During a dorsal approach to the wrist, particularly when dissecting radially or near the first and second extensor compartments, the superficial radial nerve (a sensory branch of the radial nerve) is at highest risk of iatrogenic injury. This nerve courses subcutaneously and can be easily damaged, leading to sensory deficits or painful neuromas. The median and ulnar nerves are volar, and the radial nerve proper and posterior interosseous nerve are deeper and less vulnerable in a standard dorsal wrist approach.

Question 3619

Topic: 7. Hand and Wrist

What is the most appropriate initial splinting technique following a successful closed reduction of an acute perilunate dislocation?

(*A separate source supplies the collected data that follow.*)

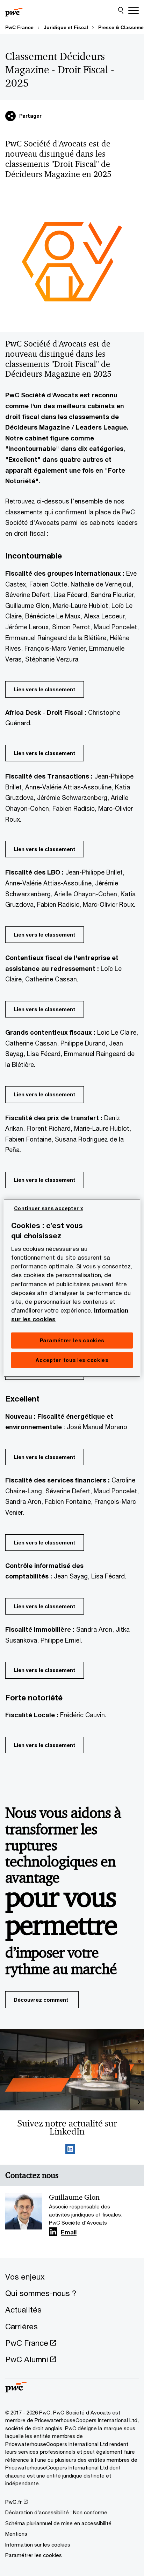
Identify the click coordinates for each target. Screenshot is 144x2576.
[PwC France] (14, 10)
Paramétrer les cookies (33, 2555)
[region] (71, 1288)
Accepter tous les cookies (72, 1360)
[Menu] (133, 10)
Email (69, 2233)
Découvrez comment (41, 1999)
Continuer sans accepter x (48, 1208)
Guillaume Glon (74, 2197)
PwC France (19, 27)
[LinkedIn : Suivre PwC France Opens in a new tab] (70, 2150)
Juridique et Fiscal (66, 27)
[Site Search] (120, 10)
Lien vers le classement (44, 689)
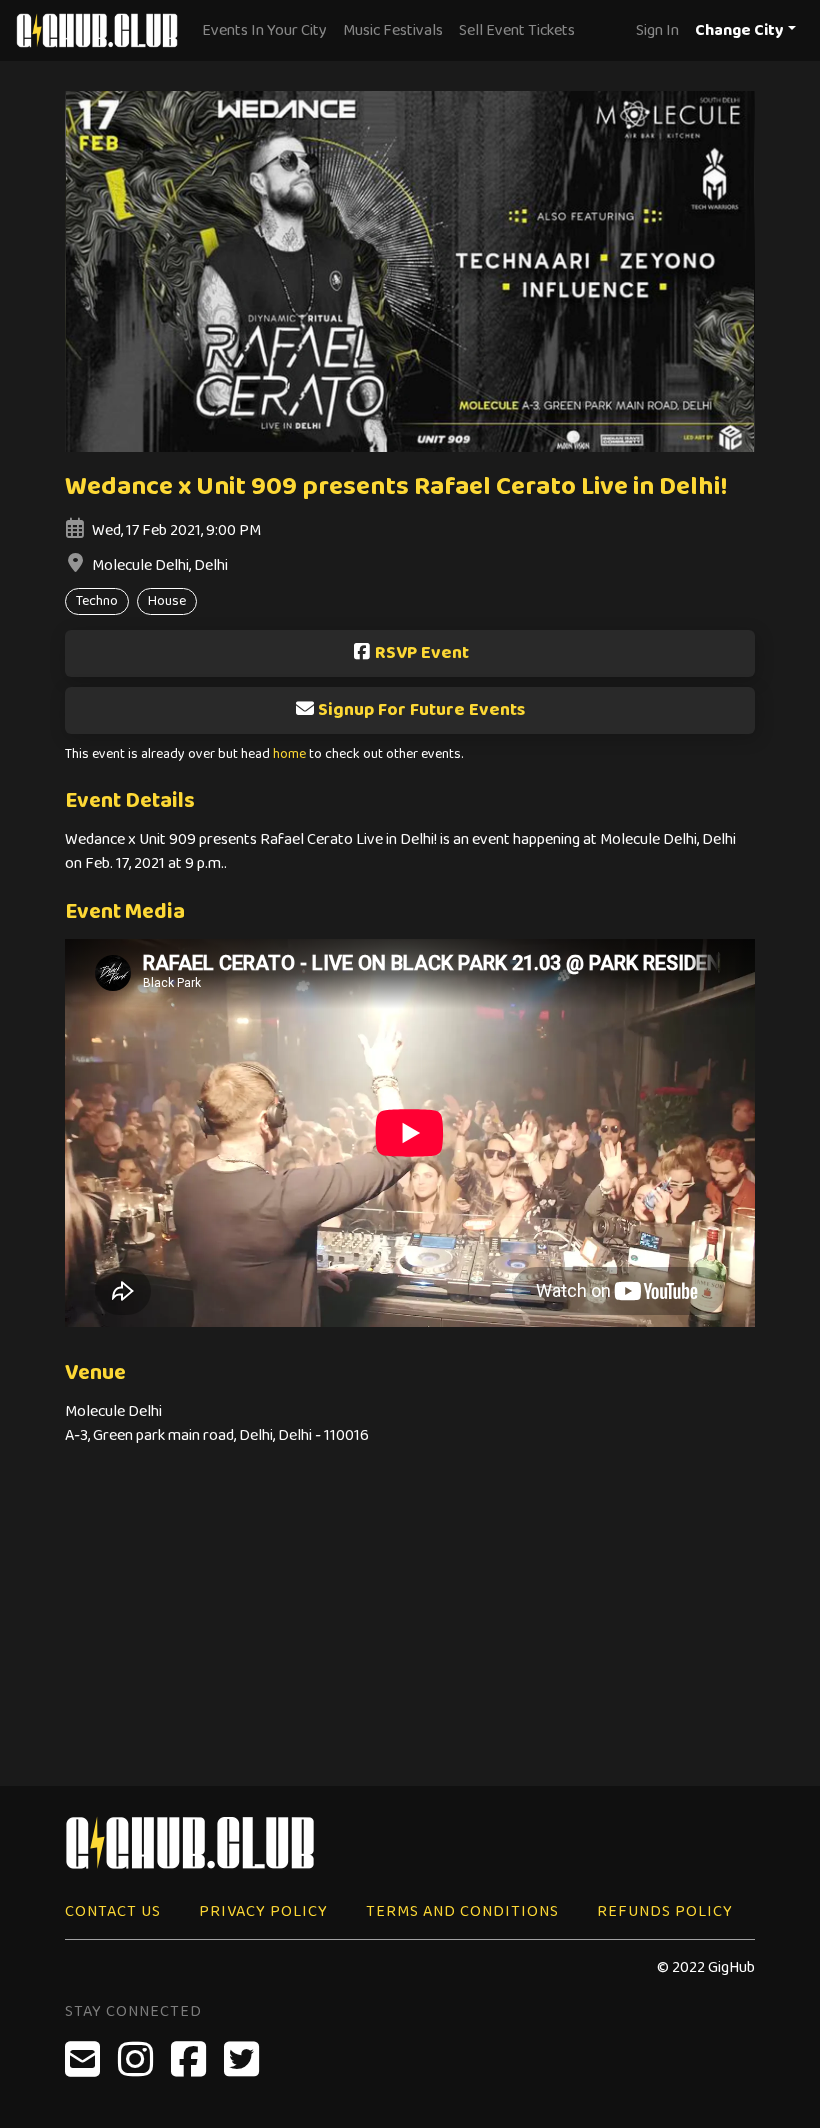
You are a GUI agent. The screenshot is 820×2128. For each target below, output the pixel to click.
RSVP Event (422, 653)
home (289, 754)
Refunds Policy (665, 1911)
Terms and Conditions (462, 1911)
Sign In (657, 30)
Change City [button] (739, 30)
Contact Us (113, 1911)
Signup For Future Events (421, 710)
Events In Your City (264, 30)
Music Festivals (393, 30)
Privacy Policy (263, 1911)
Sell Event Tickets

. Volarly based short arm splint
. Dorsally based short arm splint
. Long arm sugar tong splint
. Circumferential plaster cast without padding
. Wrist wrap with elastic bandage

Correct Answer & Explanation

. Long arm sugar tong splint


Explanation

Following a successful closed reduction of an acute perilunate dislocation, the wrist should be immobilized in a long arm sugar tong splint. This provides rigid immobilization of the wrist, prevents pronation/supination (which can affect carpal stability), and helps to maintain the reduction. A short arm splint is insufficient as it does not control forearm rotation. A circumferential cast without padding risks compartment syndrome in an acute injury. A wrist wrap provides inadequate immobilization.

Question 3620

Topic: Wrist & Carpus

If a chronic perilunate dislocation is left untreated, what is the most likely long-term degenerative pattern that will develop?

. Distal radioulnar joint arthritis
. Midcarpal arthritis only
. Scaphoid Nonunion Advanced Collapse (SNAC) wrist or Scapholunate Advanced Collapse (SLAC) wrist
. Isolated radiolunate arthritis
. Pisotriquetral arthritis

Correct Answer & Explanation

. Scaphoid Nonunion Advanced Collapse (SNAC) wrist or Scapholunate Advanced Collapse (SLAC) wrist


Explanation

Untreated chronic perilunate dislocations lead to progressive carpal collapse and arthritis, most commonly in the pattern of Scapholunate Advanced Collapse (SLAC) wrist. If a scaphoid fracture is also present and untreated (trans-scaphoid perilunate), it can progress to Scaphoid Nonunion Advanced Collapse (SNAC) wrist. Both SLAC and SNAC patterns involve progressive osteoarthritis of the radiocarpal and midcarpal joints due to the altered biomechanics and instability caused by the initial injury and subsequent collapse. These are the most common and severe degenerative sequelae.